It's the latest volley in the back-and-forth since the court issued its January 2012 McCleary decision. The court ruled that the state had not met its constitutional obligation to fully fund basic education and ordered full funding by the 2018 school year. To keep the heat on lawmakers, the court retained jurisdiction of the case and required lawmakers to file annual progress reports. The relationship began poorly and has deteriorated. Somebody should grab the ball and call a time out. This will not end well.
Last January, two years after the original decision, eight members of the nine-member court showed their frustration by ordering lawmakers to boost funding in the 2014 session and to set out a detailed annual funding plan for hitting the 2018 target. And if lawmakers didn't step up, the court, ever so reluctantly, might have to hold lawmakers in contempt.
Lawmakers complied with the requirement to report back at the end of April. But the response, short form, was, “Wait until next year.”
I'm with the Legislature on this. Lawmakers pointed out that the budget written in 2013 was for two years. The 2014 session was for drafting a supplemental budget, minor adjustments to accommodate changed conditions. Lawmakers also noted the difficulty of producing a plan when the members hold “profoundly different political and policy perspectives…” A bunch of proposals were floated in 2014, only to sink swiftly. Despite widespread agreement on the need to satisfy the court, there's no consensus on how to proceed.
Even if there were, no legislature can bind the next. Any plan adopted in 2014 could be shredded in 2015 by a Legislature with a host of new members.
This impasse need not have happened.
As Justice Jim Johnson (now retired) wrote in dissent last January, the court erred in retaining jurisdiction of McCleary. He calls the continued involvement an unconstitutional violation of separation of powers. It falls to the Legislature, not the court, to define and fund education.
Johnson dismisses the court's ability to impose sanctions, noting “the founders presciently left us without a tool” for punishing lawmakers.
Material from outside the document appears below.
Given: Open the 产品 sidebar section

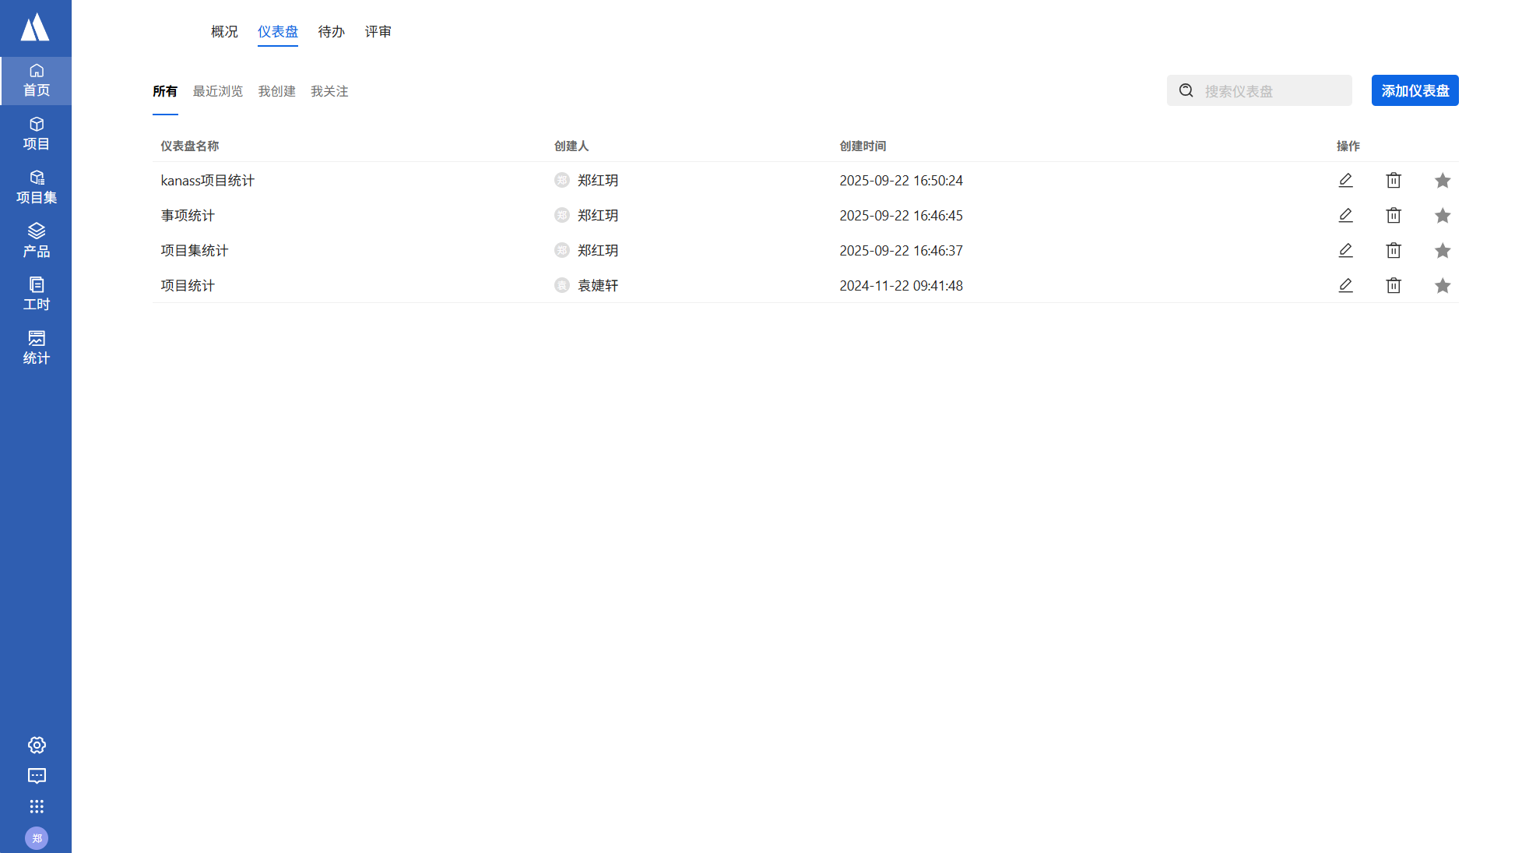Looking at the screenshot, I should (x=36, y=241).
A contempt finding would be untenable, he writes. It raises too many questions. Which legislators? All of them? The governor or superintendent of public instruction? Fines or imprisonment?
Similar objections surface for Johnson when it comes to dictating school funding. The court lacks the information to make informed budget decisions. The consequences of withholding school funding or cutting other areas of spending are beyond their ken.
By retaining jurisdiction, he says, the court places itself in “territory far unsuitable for the judicial hand.”
Yet, here we are. By retaining jurisdiction, the court risks looking either impotent or arrogant.
In a few months, lawmakers are to show cause why they should not be held in contempt and explain why some remedies proposed by the advocates who brought the case should not be applied. They include: monetary sanctions, ordering specific funding, shutting the schools until they're fully funded, prohibiting other spending, and ordering the sale of state property.
These judgments are outside the court's competence or purview.
Last week on TVW, House Ways and Means Chair Rep. Ross Hunter, D-Medina, said he expects a contempt ruling.
“What's interesting,” he adds, “is how is the court going to apply pressure … and are they going to do it in a way that's constructive rather than goofy.”
The timing is already goofy. School will be in session when oral arguments are held. There's no reason for the court to assume bad faith on the part of the state and no reason to act before the 2015 session begins.
The constructive response would be for the court to step back and let the legislative process work. Ordering tax increases or spending cuts won't resolve the matter. In our state, taxes trigger initiatives and decisions are made at the ballot box.
I'm not sure anyone wants to discover whom the voters hold in contempt.